Анна Иоанновна удовлетворила желание светлейшего герцога расследовать прегрешения заносчивого кабинет-министра. Особого внимания самодержицы удостоился пункт шестой перечня вин Волынского, прилагавшегося к секретарской жалобе. В нем упоминались пятьсот рублей, то ли присвоенные, то ли взятые в долг Артемием Петровичем в 1737 году у Конюшенной канцелярии. Императрице не понравилось, что в ту пору руководитель государевых конских заводов проигнорировал запрос Тайной канцелярии, выяснявшей, почему прапорщика Андрея Насакина, отвечавшего за казну канцелярии, шеф обеспечил приходно-расходной книгой по прошествии двух месяцев со дня получения денег, а не до того. Не устроил ли нынешний царский докладчик из государственного учреждения дополнительный и хорошо налаженный источник личного обогащения?! Волынский не отпустил к Ушакову двух участников истории – секретаря Петра Муромцева, снабдившего Насакина книгой, и Василия Кубанцева, забравшего 500 рублей. Посему царица распорядилась без проволочек доставить их в Петропавловскую крепость.

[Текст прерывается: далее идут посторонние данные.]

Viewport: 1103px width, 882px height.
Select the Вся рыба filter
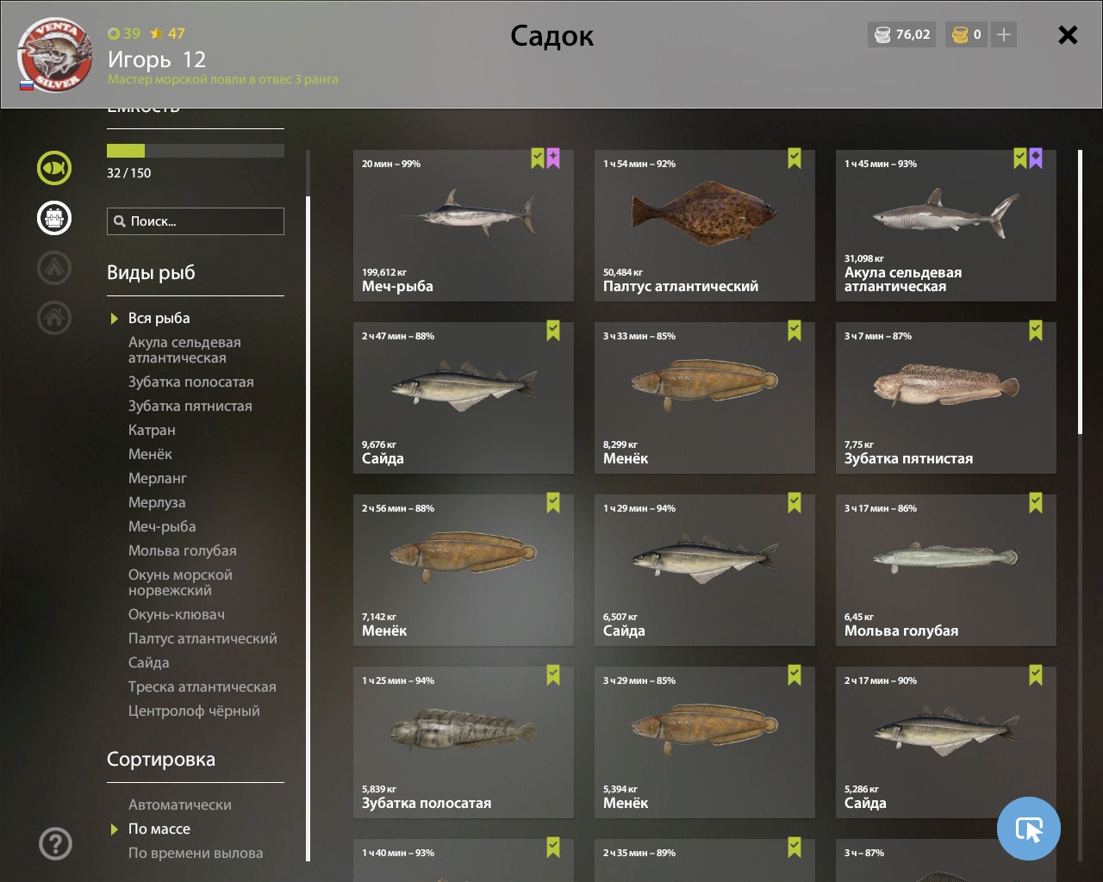(159, 318)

Первым 12 апреля на Заячий остров привезли Василия Васильевича Кубанцева, по рассказу которого выходило, что третий кабинет-министр явно плутовал, мороча обер-офицеру голову чужими векселями. Оттого 15 апреля Анна Иоанновна через кабинет-секретаря И. Эйхлера велела расширить тему диалога, предложив слуге откровенно поведать и об иных финансовых махинациях барина – вымогательстве подарков, заимствовании средств из госказны, небескорыстной протекции разным лицам, приобретении пособников из числа подчиненных и знакомых.

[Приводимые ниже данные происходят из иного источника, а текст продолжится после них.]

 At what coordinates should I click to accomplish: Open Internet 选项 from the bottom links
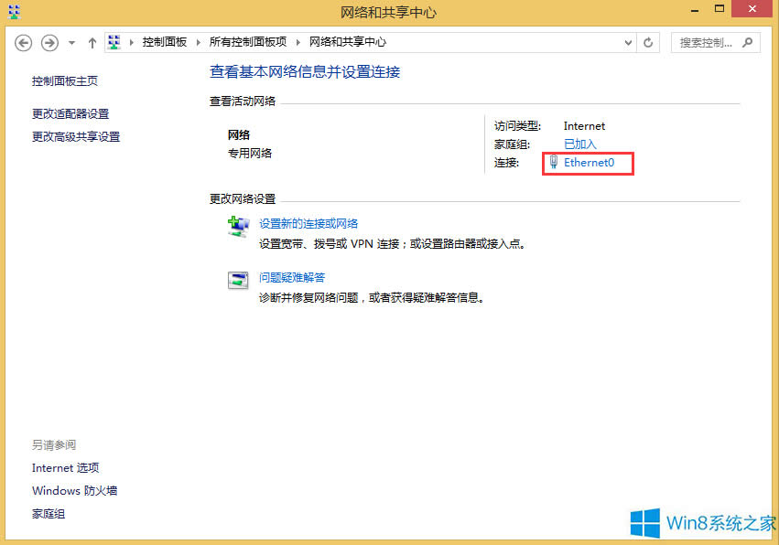click(x=65, y=467)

Ну а самому барину чуть ранее, 13 апреля, объявили домашний арест и увольнение со всех постов – кабинет-министра, обер-егермейстера и главы Конюшенной канцелярии. Таким образом, программу-минимум Бирон реализовал. Теперь надлежало закрепить достигнутое ссылкой соперника из столицы куда подальше, для чего требовалось накопать на арестанта хороший компромат. Снабдить им сформированную императрицей «Генерал итетскую комиссию» мог единственно Василий Кубанцев.

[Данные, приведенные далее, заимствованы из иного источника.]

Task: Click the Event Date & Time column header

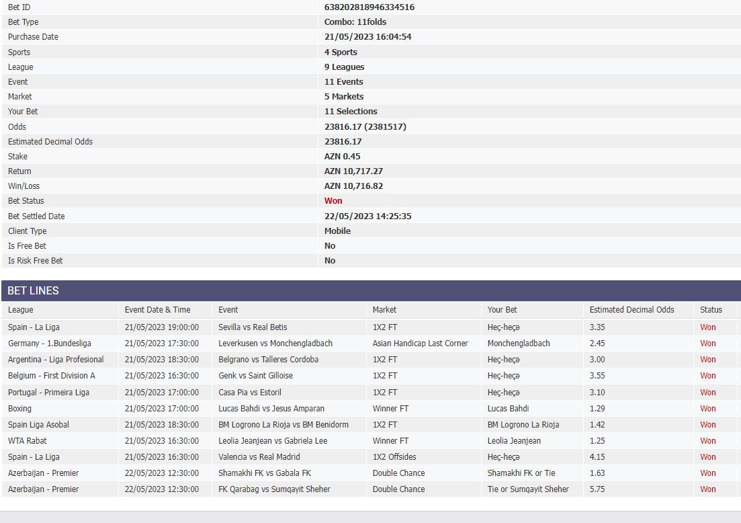Action: tap(157, 310)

Отсутствие у генералов серьезных зацепок к Волынскому наглядно продемонстрировала уже их первая встреча с Артемием Петровичем 15 апреля 1740 года в Итальянском доме, штаб-квартире комиссии. Сановники завели речь об обстоятельствах сочинения одиозного «петергофского письма». 16, 17 и 18 апреля беседа о подоплеке июльского демарша продолжилась с тем же нулевым эффектом. Волынский страстно разоблачал злые козни Остермана, Куракина и адмирала Н. Ф. Головина, извиняясь за «горячесть» своего характера. Следователи терпеливо слушали товарища, изредка возражая. 19 апреля с результатами четырехдневных откровений ознакомилась Анна Иоанновна. К тому моменту Василий Кубанцев, не битый и не пытанный, зато сильно напуганный пребыванием в государственной тюрьме, настрочил несколько чистосердечных признаний, судя по которым, Волынский весьма энергично заботился о собственном обогащении неправедным путем. Однако исповедь слуги прегрешениями хозяина в экономической области не исчерпывалась. В ней перечислялись тревожные факты, подразумевавшие политическую неблагонадежность кабинет-министра. Нет, подозрение вызывали вовсе не реформаторские инициативы лидера Кабинета. Для государыни они не стали открытием. А вот ночные посиделки важных особ в доме Артемия Петровича под видом обсуждения и редактирования законопроектов, контакты реформатора с придворными принцессы Анны Леопольдовны, составление родословного древа Волынских с подчеркиванием кровных уз семьи с Рюриковичами через брак с родной сестрой Дмитрия Донского, вдобавок наличие некой политической книги, едва не сожженной, крайне обеспокоили царицу{82}.